Image inpainting, which is also known as “image completion”, involves the issue of filling missing parts in images. This is a challenging task in computer vision [22]. First of all, the filling algorithm should be able to successfully complete complex natural images. Secondly, it should be able to handle incomplete images with large missing parts. Finally, the algorithm’s execution should be in a fully automatic manner, i.e. without intervention from the user.

So far, many inpainting algorithms have been proposed to resolve these issues. We divide them into four categories with the respect of their capability of characterizing the redundancy of the image.

One category of image inpainting methods is diffusion-based [3, 5, 6, 8, 10, 27]. This class of methods has been first introduced by Bertalmio et al. in [6]. These methods are naturally well suited for completing straight lines, curves, and inpainting small regions. However, they are not well suited for recovering the large area textures because their incompetence of synthesizing semantic textures and structures [18].

The second category of methods that are more effective for inpainting large holes is exemplar-based, which is based on the seminal work on texture synthesis [14, 28] and exploits image statistical and self-similarity priors. The authors in [19] further categorize these methods into two subcategories: MRF-based and matching-based. The MRF-based methods are realized by optimizing discrete Markov Random Fields (MRFs) [22, 25]. These methods rearranged the patch or pixel locations to fill the image, and needed to solve a global optimization problem. This makes the methods more complex than matching-based methods. Matching-based methods [11, 13, 26, 29] are inspired by local region-growing methods which grow the texture one patch at a time. Thanks to the proposed fast PatchMatch method [4], the computational complexity of the match-based inpainting methods have been relieved.
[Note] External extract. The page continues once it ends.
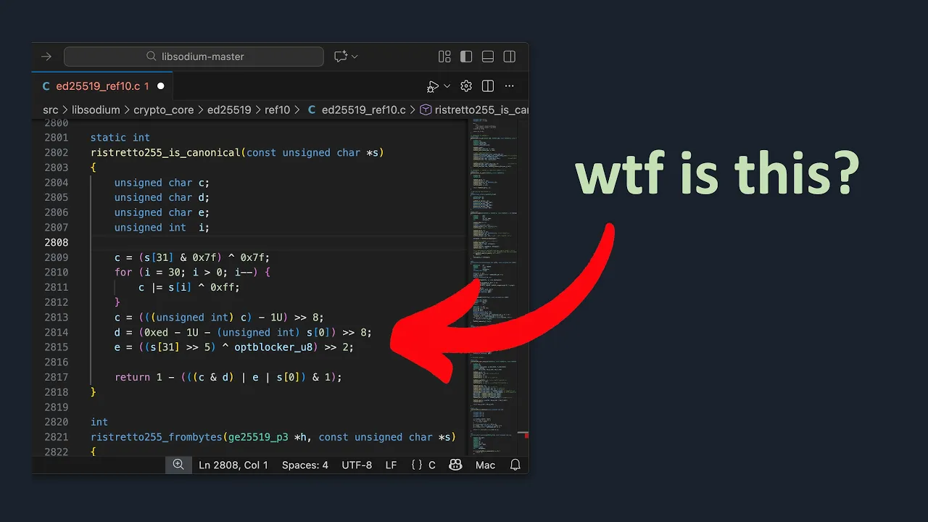Click the Run and Debug icon
This screenshot has width=928, height=522.
point(433,86)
Methods in the third category do not involve any explicit interpolation in the image domain but rather in one or several transform spaces, e.g., applying sparse representations for decomposing the image into a texture and a geometry component and then using two dictionaries of different characteristics to complete the image [15]. In [20] Koh and Rodriguez-Marek proposed a method which modified the K-clustering with singular value decomposition (K-SVD) [1] inpainting method. This type of methods usually performs well in sparse missing data or thin domains image inpainting.
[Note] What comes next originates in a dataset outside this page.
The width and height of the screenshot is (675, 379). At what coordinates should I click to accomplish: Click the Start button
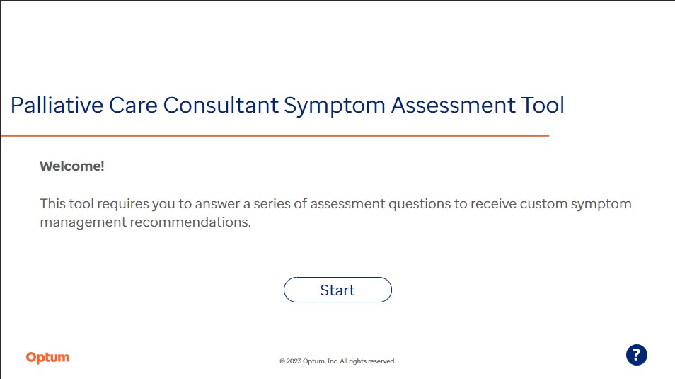pyautogui.click(x=338, y=290)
Finally, there are some hybrid methods, i.e. Bertalmio et al. [7] proposed a method to decompose an image into structure and texture components, the structure component is filled by using a PDE base method, while the texture component is filled by a texture synthesis method. Methods [9, 21] used one unique energy function to combine different approaches. The paper [24] proposed the super-resolution method to retrieve high-frequency details of the inpainted areas. Arias et al. proposed a general variational framework for exemplar-based image inpainting [2, 17] and achieved very good results. All of these methods are expected to achieve an effective balance between preserving edges or structures and restoring texture.
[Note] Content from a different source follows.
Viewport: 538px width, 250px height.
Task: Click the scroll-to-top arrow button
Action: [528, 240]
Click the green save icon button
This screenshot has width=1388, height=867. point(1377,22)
Due to these research works, image inpainting has made considerable progress. Especially in the aspect of image retouching, image inpainting has become a standard tool, e.g. the Content Aware Fill in Adobe Photoshop is implemented in [4, 29] as reported in Adobe web site. However, there are numerous applications on image and video editing need to be enhanced in terms of quality and speed of the inpainting. There also have been a few research works on how to use image inpainting for super-resolution and zooming of images [16].

We notice that exemplar-based methods are effective in large area inpainting. However, these methods may not get ideal results for restoring complicated images. Firstly, in the patch matching, selected processing patches often centered at inpainting boundary pixels, then the patches possibly with a lot of unknown pixels have been processed earlier which will increase the matching error. Besides, in the filling process, these methods filled all the unknown pixels in the unit of a patch, this may cause the error accumulation, and lead to unsatisfied inpainting results.

Fig. 1.
figure 1

Algorithm outline. (a) Masked image. (b) Selecting the top 10 pixels with the highest priority. (c) Shift patches of the processing pixel. (d) Combining a set of matched patches for each filling pixel. (e) Our result. (f) Result of [11].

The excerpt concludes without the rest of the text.